The task » Only the lines from the one containing "5 [tab] (762, 1310)" through the end of the data are wanted, reproduced exactly and without pictures.

Provided data »
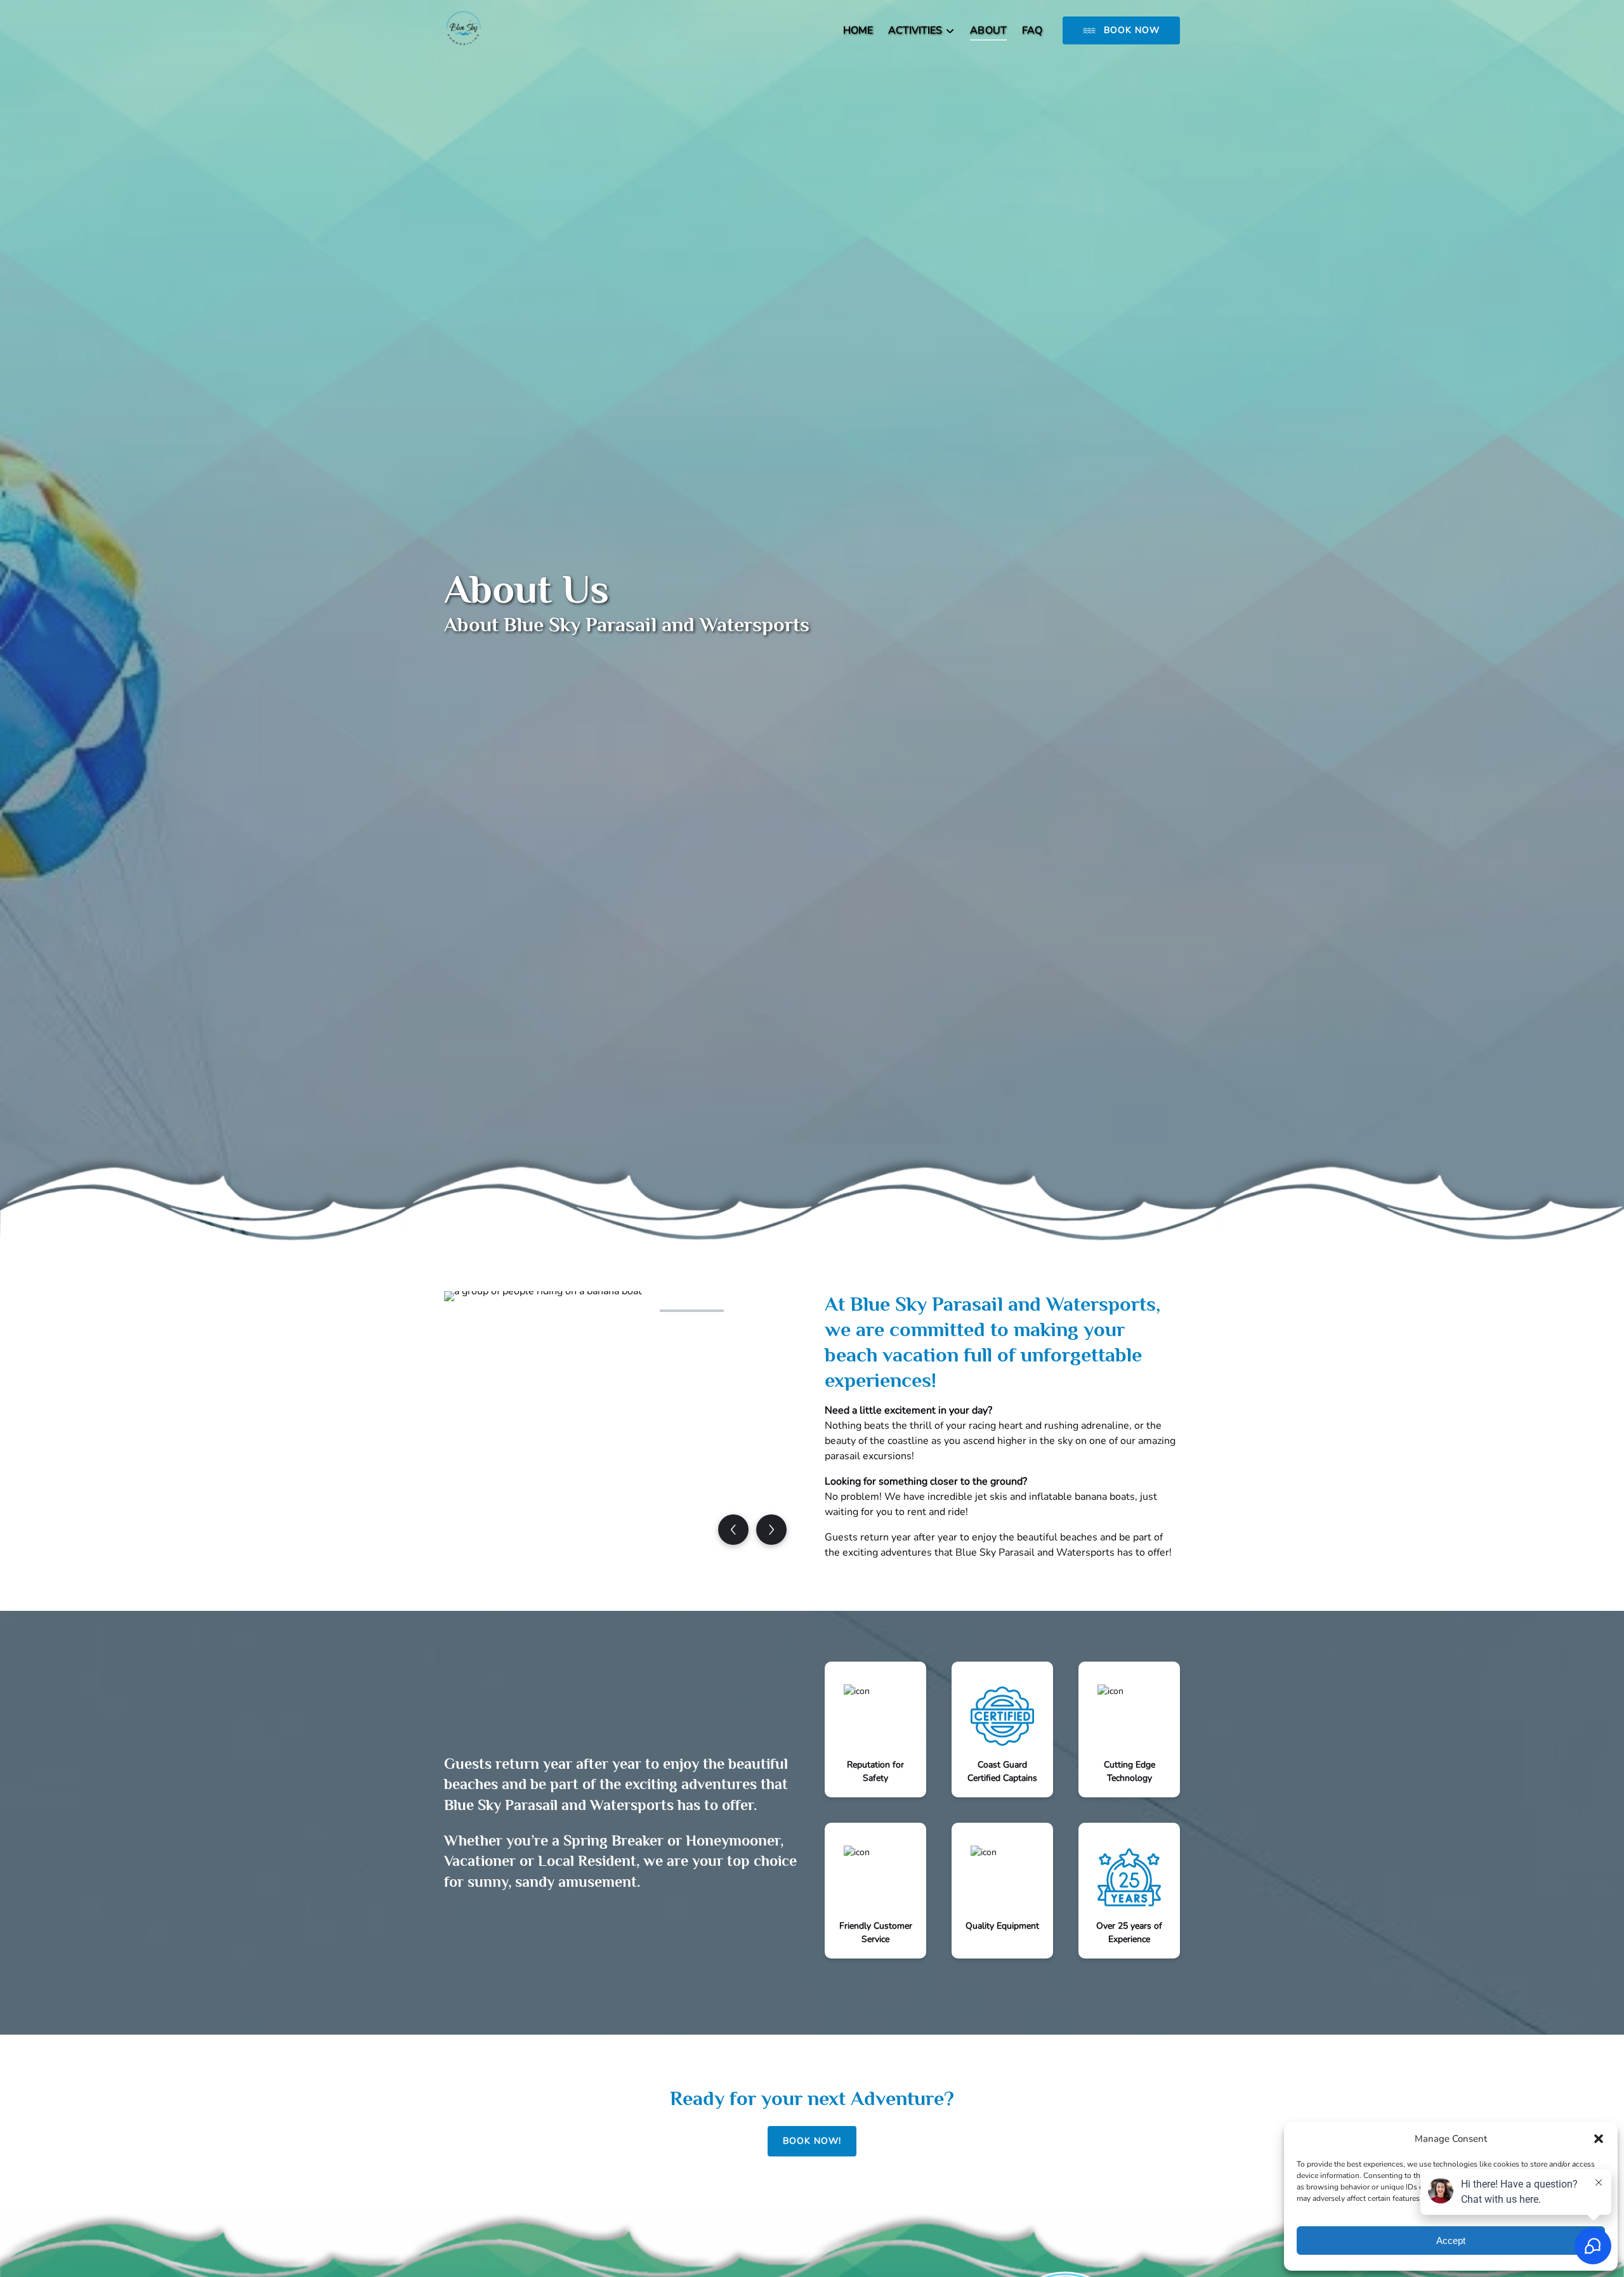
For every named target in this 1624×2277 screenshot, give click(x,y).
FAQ (1032, 30)
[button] (1598, 2138)
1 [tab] (481, 1310)
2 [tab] (551, 1310)
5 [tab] (762, 1310)
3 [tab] (621, 1310)
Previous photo (733, 1529)
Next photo (771, 1529)
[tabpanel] (621, 1424)
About (988, 30)
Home (858, 30)
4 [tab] (691, 1310)
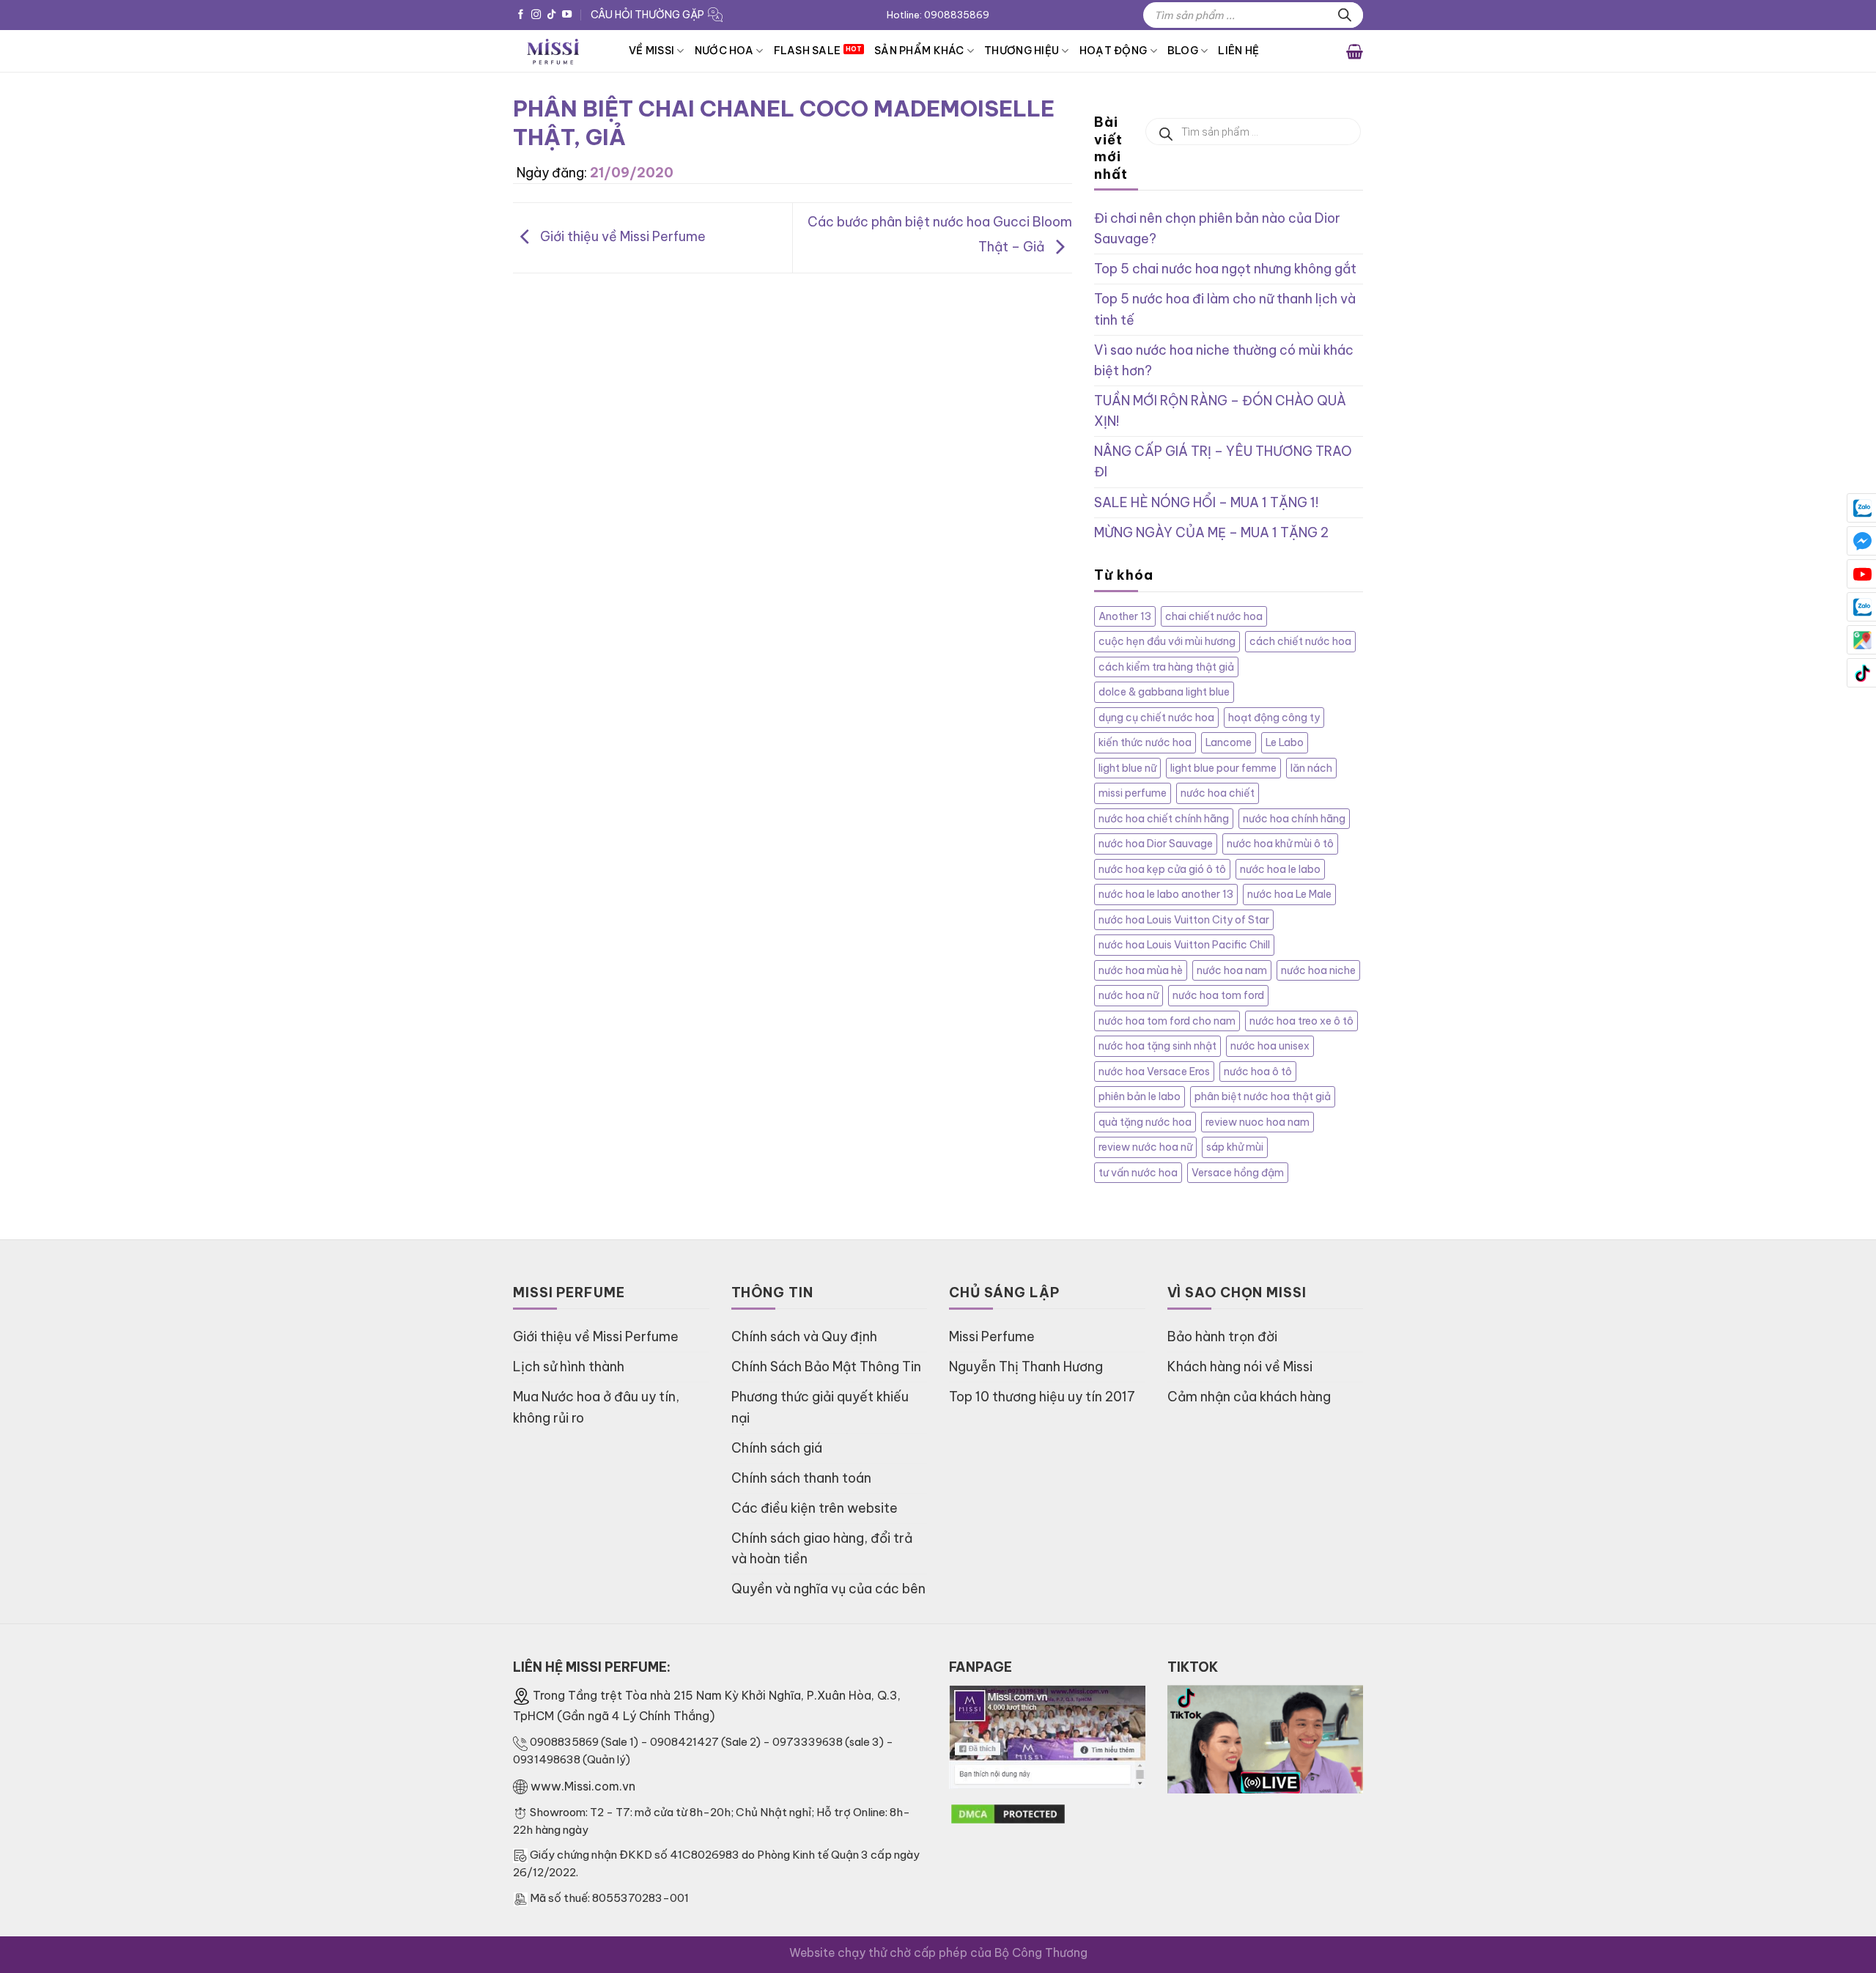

Answer area »
5 [tab] (762, 1310)
3 [tab] (621, 1310)
Previous photo (733, 1529)
Next photo (771, 1529)
[tabpanel] (621, 1424)
About (988, 30)
Home (858, 30)
4 [tab] (691, 1310)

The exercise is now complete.